- MATERIAL SHOWN:
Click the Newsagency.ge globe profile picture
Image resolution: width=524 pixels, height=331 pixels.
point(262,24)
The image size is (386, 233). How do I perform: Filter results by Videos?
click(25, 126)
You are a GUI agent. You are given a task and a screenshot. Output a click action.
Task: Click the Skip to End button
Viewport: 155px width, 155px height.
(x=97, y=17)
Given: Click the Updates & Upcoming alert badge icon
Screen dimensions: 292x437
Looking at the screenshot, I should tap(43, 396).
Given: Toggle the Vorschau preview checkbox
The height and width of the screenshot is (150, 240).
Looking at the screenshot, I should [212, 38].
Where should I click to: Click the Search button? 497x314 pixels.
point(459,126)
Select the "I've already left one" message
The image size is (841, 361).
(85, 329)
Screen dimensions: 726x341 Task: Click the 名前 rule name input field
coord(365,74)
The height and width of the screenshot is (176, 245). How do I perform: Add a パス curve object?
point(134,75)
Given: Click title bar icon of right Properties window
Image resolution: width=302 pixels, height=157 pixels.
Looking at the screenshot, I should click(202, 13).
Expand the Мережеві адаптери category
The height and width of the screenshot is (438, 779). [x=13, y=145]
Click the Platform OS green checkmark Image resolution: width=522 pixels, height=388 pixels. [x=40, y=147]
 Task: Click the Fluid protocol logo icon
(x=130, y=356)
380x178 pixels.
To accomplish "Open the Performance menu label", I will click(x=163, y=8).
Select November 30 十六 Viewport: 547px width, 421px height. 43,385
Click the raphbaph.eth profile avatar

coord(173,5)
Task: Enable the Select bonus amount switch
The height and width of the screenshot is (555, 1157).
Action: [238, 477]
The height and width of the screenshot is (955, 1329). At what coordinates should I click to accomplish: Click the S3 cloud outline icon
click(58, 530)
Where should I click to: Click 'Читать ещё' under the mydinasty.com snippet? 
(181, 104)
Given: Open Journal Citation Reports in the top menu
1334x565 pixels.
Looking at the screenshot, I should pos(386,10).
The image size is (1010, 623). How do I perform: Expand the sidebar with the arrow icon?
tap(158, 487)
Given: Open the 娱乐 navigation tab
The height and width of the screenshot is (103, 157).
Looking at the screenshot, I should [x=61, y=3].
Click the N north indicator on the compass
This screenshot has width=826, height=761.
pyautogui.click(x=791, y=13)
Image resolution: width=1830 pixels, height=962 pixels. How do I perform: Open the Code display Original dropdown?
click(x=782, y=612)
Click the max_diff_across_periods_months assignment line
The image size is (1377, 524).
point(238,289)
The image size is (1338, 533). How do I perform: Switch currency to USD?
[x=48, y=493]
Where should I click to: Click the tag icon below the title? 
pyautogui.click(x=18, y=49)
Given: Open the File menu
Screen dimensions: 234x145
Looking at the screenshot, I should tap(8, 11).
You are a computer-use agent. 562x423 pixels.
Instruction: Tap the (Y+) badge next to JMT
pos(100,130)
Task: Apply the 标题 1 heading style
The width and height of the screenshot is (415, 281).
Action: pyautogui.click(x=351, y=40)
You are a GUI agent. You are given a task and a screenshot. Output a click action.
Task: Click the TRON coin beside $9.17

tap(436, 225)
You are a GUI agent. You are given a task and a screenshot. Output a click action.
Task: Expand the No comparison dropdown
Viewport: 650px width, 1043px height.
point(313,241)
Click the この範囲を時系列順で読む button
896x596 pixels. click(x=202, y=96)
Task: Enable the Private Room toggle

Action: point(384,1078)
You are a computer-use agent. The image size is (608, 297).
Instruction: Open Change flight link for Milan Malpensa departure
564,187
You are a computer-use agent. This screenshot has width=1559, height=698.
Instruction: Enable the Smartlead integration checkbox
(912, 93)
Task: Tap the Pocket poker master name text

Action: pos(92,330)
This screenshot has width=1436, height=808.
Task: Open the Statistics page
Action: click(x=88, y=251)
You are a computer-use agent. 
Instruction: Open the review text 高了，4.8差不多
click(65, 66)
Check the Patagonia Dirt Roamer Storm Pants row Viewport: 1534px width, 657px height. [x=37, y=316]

- DIRECTIVE:
Render every line of the material above as a JSON list of strings, one string per line, with blank lines omitted.

- TASK RESULT:
[
  "Click the Newsagency.ge globe profile picture",
  "Image resolution: width=524 pixels, height=331 pixels.",
  "point(262,24)",
  "The image size is (386, 233). How do I perform: Filter results by Videos?",
  "click(25, 126)",
  "You are a GUI agent. You are given a task and a screenshot. Output a click action.",
  "Task: Click the Skip to End button",
  "Viewport: 155px width, 155px height.",
  "(x=97, y=17)",
  "Given: Click the Updates & Upcoming alert badge icon",
  "Screen dimensions: 292x437",
  "Looking at the screenshot, I should tap(43, 396).",
  "Given: Toggle the Vorschau preview checkbox",
  "The height and width of the screenshot is (150, 240).",
  "Looking at the screenshot, I should [212, 38].",
  "Where should I click to: Click the Search button? 497x314 pixels.",
  "point(459,126)",
  "Select the \"I've already left one\" message",
  "The image size is (841, 361).",
  "(85, 329)",
  "Screen dimensions: 726x341 Task: Click the 名前 rule name input field",
  "coord(365,74)",
  "The height and width of the screenshot is (176, 245). How do I perform: Add a パス curve object?",
  "point(134,75)",
  "Given: Click title bar icon of right Properties window",
  "Image resolution: width=302 pixels, height=157 pixels.",
  "Looking at the screenshot, I should click(202, 13).",
  "Expand the Мережеві адаптери category",
  "The height and width of the screenshot is (438, 779). [x=13, y=145]",
  "Click the Platform OS green checkmark Image resolution: width=522 pixels, height=388 pixels. [x=40, y=147]",
  " Task: Click the Fluid protocol logo icon",
  "(x=130, y=356)",
  "380x178 pixels.",
  "To accomplish \"Open the Performance menu label\", I will click(x=163, y=8).",
  "Select November 30 十六 Viewport: 547px width, 421px height. 43,385",
  "Click the raphbaph.eth profile avatar",
  "coord(173,5)",
  "Task: Enable the Select bonus amount switch",
  "The height and width of the screenshot is (555, 1157).",
  "Action: [238, 477]",
  "The height and width of the screenshot is (955, 1329). At what coordinates should I click to accomplish: Click the S3 cloud outline icon",
  "click(58, 530)",
  "Where should I click to: Click 'Читать ещё' under the mydinasty.com snippet? ",
  "(181, 104)",
  "Given: Open Journal Citation Reports in the top menu",
  "1334x565 pixels.",
  "Looking at the screenshot, I should pos(386,10).",
  "The image size is (1010, 623). How do I perform: Expand the sidebar with the arrow icon?",
  "tap(158, 487)",
  "Given: Open the 娱乐 navigation tab",
  "The height and width of the screenshot is (103, 157).",
  "Looking at the screenshot, I should [x=61, y=3].",
  "Click the N north indicator on the compass",
  "This screenshot has width=826, height=761.",
  "pyautogui.click(x=791, y=13)",
  "Image resolution: width=1830 pixels, height=962 pixels. How do I perform: Open the Code display Original dropdown?",
  "click(x=782, y=612)",
  "Click the max_diff_across_periods_months assignment line",
  "The image size is (1377, 524).",
  "point(238,289)",
  "The image size is (1338, 533). How do I perform: Switch currency to USD?",
  "[x=48, y=493]",
  "Where should I click to: Click the tag icon below the title? ",
  "pyautogui.click(x=18, y=49)",
  "Given: Open the File menu",
  "Screen dimensions: 234x145",
  "Looking at the screenshot, I should tap(8, 11).",
  "You are a computer-use agent. 562x423 pixels.",
  "Instruction: Tap the (Y+) badge next to JMT",
  "pos(100,130)",
  "Task: Apply the 标题 1 heading style",
  "The width and height of the screenshot is (415, 281).",
  "Action: pyautogui.click(x=351, y=40)",
  "You are a GUI agent. You are given a task and a screenshot. Output a click action.",
  "Task: Click the TRON coin beside $9.17",
  "tap(436, 225)",
  "You are a GUI agent. You are given a task and a screenshot. Output a click action.",
  "Task: Expand the No comparison dropdown",
  "Viewport: 650px width, 1043px height.",
  "point(313,241)",
  "Click the この範囲を時系列順で読む button",
  "896x596 pixels. click(x=202, y=96)",
  "Task: Enable the Private Room toggle",
  "Action: point(384,1078)",
  "You are a computer-use agent. The image size is (608, 297).",
  "Instruction: Open Change flight link for Milan Malpensa departure",
  "564,187",
  "You are a computer-use agent. This screenshot has width=1559, height=698.",
  "Instruction: Enable the Smartlead integration checkbox",
  "(912, 93)",
  "Task: Tap the Pocket poker master name text",
  "Action: pos(92,330)",
  "This screenshot has width=1436, height=808.",
  "Task: Open the Statistics page",
  "Action: click(x=88, y=251)",
  "You are a computer-use agent. ",
  "Instruction: Open the review text 高了，4.8差不多",
  "click(65, 66)",
  "Check the Patagonia Dirt Roamer Storm Pants row Viewport: 1534px width, 657px height. [x=37, y=316]"
]